Mike Hudema aligns Greenpeace Canada with the market-based NGOism of Forest Ethics to congratulate the fossil fuel enablers in the new NDP government of Premier Rachel Notley in Alberta. (See statements below, and Notley's speech.)

Hudema happily welcomes all the trappings of a "major victory" of the Alberta government, while flanked on all sides by Big Oil. Imagine that, a government instituting carbon taxes and all manner of new market-based  "controls" on carbon, while "growing the economy" at the same time...and wait for it...allowing Tar Sands production to grow from 70 to 100 megatons (and the pipelines that go with it)...before putting a cap on it!

Going past 2.7 to 3.5 degrees and terminal ecological crisis? Abrupt systemic changes to our atmospheric and ocean climate systems? Well, heck, no need to take emergency measures! Instead, it appears we need more business-as-usual dressed up as real action -- packaged and encouraged by our very own "environmental movement."

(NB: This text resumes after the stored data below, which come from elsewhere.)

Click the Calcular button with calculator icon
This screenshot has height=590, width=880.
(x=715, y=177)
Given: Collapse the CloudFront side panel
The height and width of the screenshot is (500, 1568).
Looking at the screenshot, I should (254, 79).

Very much in contrast to this spectacle is an excellent statement published by someone in some other Greenpeace universe along with ActionAid, Civicus, AWID and Oxfam; Intelligent and forceful statements by giant transnational NGOs that have likely been pushed by their grassroots to actually enter the political realm to talk about the need to challenge government elites and corporations....

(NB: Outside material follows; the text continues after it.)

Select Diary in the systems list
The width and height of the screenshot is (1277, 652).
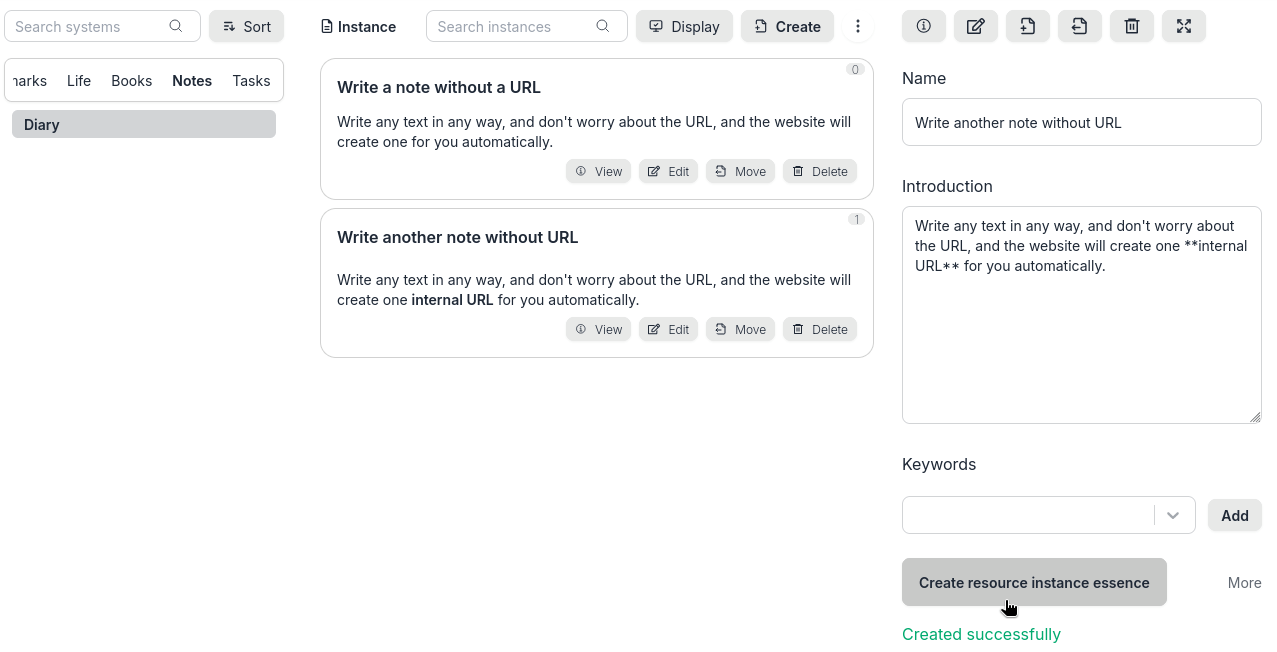coord(144,125)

Don't be fooled!  There are many shades of environmentalism and many divisions amongst the environmental organizations you know and love. Choose well.


Contrast the statement in the international Greenpeace statement here with the ones from Canadian environmentalists supportive of Notley:

"Faced with this challenge, we need to go beyond tinkering, and address the structural causes of inequality: we cannot rely on technological fixes -- there is no app for this; we cannot rely on the market -- unchecked it will worsen inequality and climate change; and we cannot rely on the global elites -- left alone they will continue to reinforce the structures and approaches that have led to where we are. As the Rustlers Valley letter to civil society leaders noted, civil society organisations need to be bold in building from below. We need to help strengthen the power of the people to challenge the people with power."

And here, some statements drawn from a National Observer article: after the Notely news conference:

"Keep up the tempo, urges Greenpeace"

"This announcement is a major victory for people and communities that have long raised concerns about growing tar sands emissions. With the announced cap the government has finally set a limit on tar sands extraction. The days of the infinite growth of the tar sands are over and investors should take note. While the significance of this step cannot be overstated, these limits are still below what the science demands so the cap must be viewed as a ceiling rather than a floor. Alberta, like other jurisdictions, must continue to do more not less," said Greenpeace campaigner Mike Hudema.

"The 100 megaton limit is historic because it's one of the first times that an oil jurisdiction has put a limit on growth," said Hudema.

"Six million barrels of tar sands per day are currently permitted, but under this plan and under existing technology, half of that -- three million barrels per day that would have burned -- will now stay in the ground. This a game changer for Alberta and Canada. On the eve of the Paris climate talks Canada is charting a new direction. There is now nothing standing in the way of Prime Minister [Justin] Trudeau legislating an ambitious national climate leadership plan," said Karen Mahon, director of ForestEthics Canada.

"The complete phase-out of coal by 2030 makes clear the government of Alberta's intention to improve air quality and to tackle one of our highest-emitting fuel sources. Given the international attention on coal as an unnecessary source of pollution, the government of Alberta's decision not only protects people's health and saves the province's health care system hundreds of millions of dollars a year, it gives Alberta the credibility to bring a better message and approach to Paris,” said Ed Whittingham, executive director of the Pembina Institute.